Görev ayrıntıları: Aşağıdaki alıntıdan "Salgın döneminde camilerde" sözleriyle başlayıp "üzgünüz, birazda mahzunuz." sözlerine kadar süren bölümü hiçbir değişiklik yapmadan yineleyin.

Salgın döneminde camilerde oluşan cemaat eksikliğinden duyduğu üzüntüyü dile getiren Karabayır, konuşmasına şöyle devam etti:
"Allah Teala, bizlere imtihan için göndermiş olduğu ve dersler almamız gereken bu Covid-19 sebebiyle üzgünüz, birazda mahzunuz.
Çünkü camilerimizdeki cemaat sayımızın azalmış olması ve toplumumuzda dini hayatın sekteye uğraması bizi son derece üzüyor."
"Coronavirus, bize camileri imar etmenin ne anlama geldiğini hatırlattı"
Karabayır, "Tövbe süresinde belirtildiği üzere, 'Allah'ın mescitlerini Allah'a ve ahiret gününe inanan namaz kılan ve Allah'tan başka kimseden korkmayanlar imar eder.' Biz, imar etmenin ne manaya geldiğini unutmuş, gaflete dalmış, nimete alışmış; yokluğu, hastalığı, çile ve sıkıntıyı, öleceğimizi ve ahirete gidip hesap vereceğimizi unutmuştuk. Şimdi bu virüs bize bunları hatırlattı." dedi.
Camilerin imar edilmesi tabirine açıklık getiren Karabayır, "Hayatımızdaki en etkin unsurumuz olan camilerimizi, yeniden imar etmek durumundayız. İmardan kasıt, camilerin binasını yapmak değil; Peygamber Efendimizin (sallahu aleyhi ve sellem) mescidi nasıl imar edildi ise nasıl bir fonksiyon ifa etti ise aynısını bizim yapmamız lazım." şeklinde konuştu.
Din görevlilerinin vazifelerinin önemli ve bir o kadar da şerefli olduğunu hatırlatan Karabayır, konuşmasına şunları ekledi:
"Ama o kadar da büyük bir sorumluluk olduğunu da yeniden düşünmemiz lazım. Bir din görevlisi olarak Peygamberime ne kadar benziyorum? O minberin varisi olarak benim hangi ahlakım ona benziyor? Özelikle yürekleri ve dertleri imar etme adına ben neler yapıyorum? Sorularını kendimize dert edinmemiz gerekir. İşte o yüzdende Anadolu'da veya İslam ülkelerin tamamında tarih boyunca bir yerleşim merkezinde bir yer yapılacaksa ilk önce oraya mescit yapılırdı. Çünkü o şehir onunla hayat bulurdu."

Veri satırları:
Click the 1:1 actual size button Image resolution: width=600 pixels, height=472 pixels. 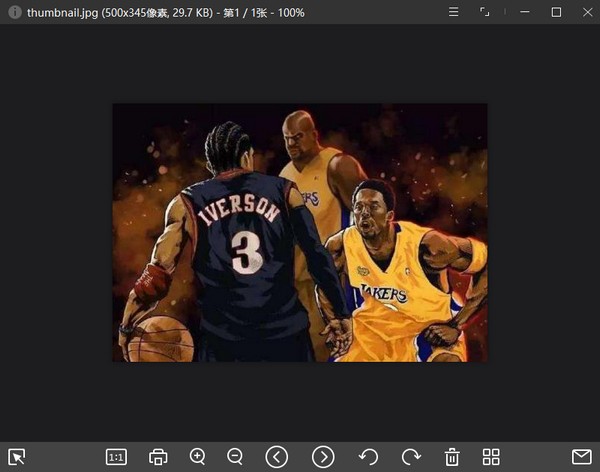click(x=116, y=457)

--

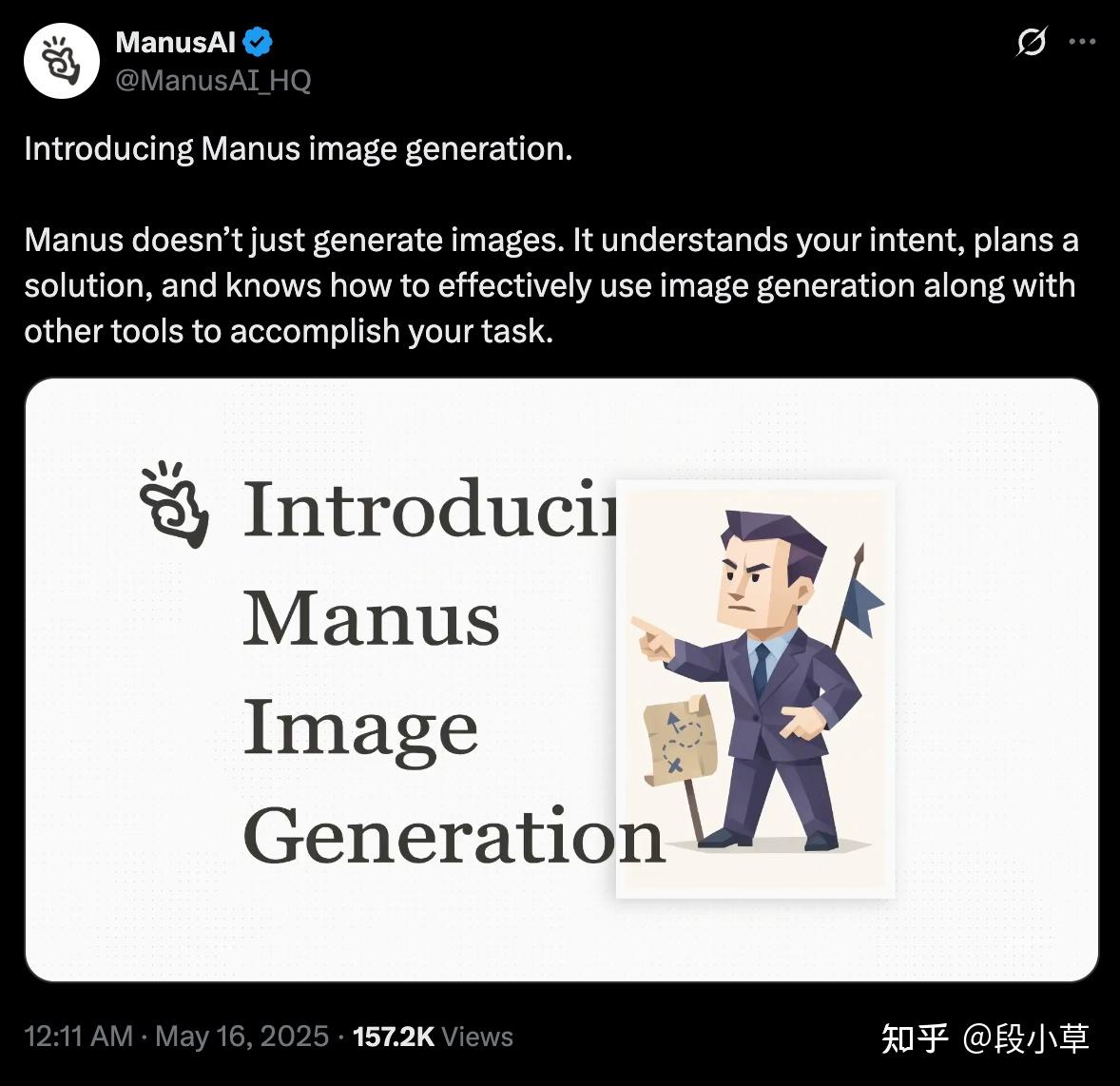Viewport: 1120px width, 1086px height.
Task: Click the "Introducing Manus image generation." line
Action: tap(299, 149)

--

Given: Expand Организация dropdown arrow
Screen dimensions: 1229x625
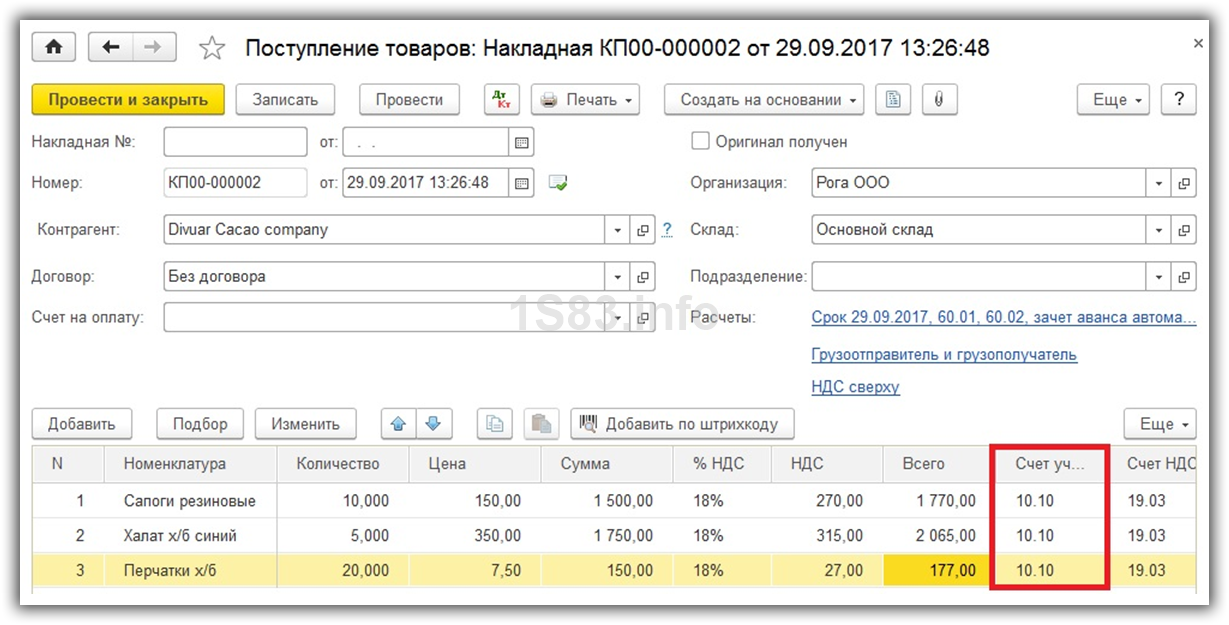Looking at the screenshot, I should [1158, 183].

Sonuç:
Salgın döneminde camilerde oluşan cemaat eksikliğinden duyduğu üzüntüyü dile getiren Karabayır, konuşmasına şöyle devam etti:
"Allah Teala, bizlere imtihan için göndermiş olduğu ve dersler almamız gereken bu Covid-19 sebebiyle üzgünüz, birazda mahzunuz.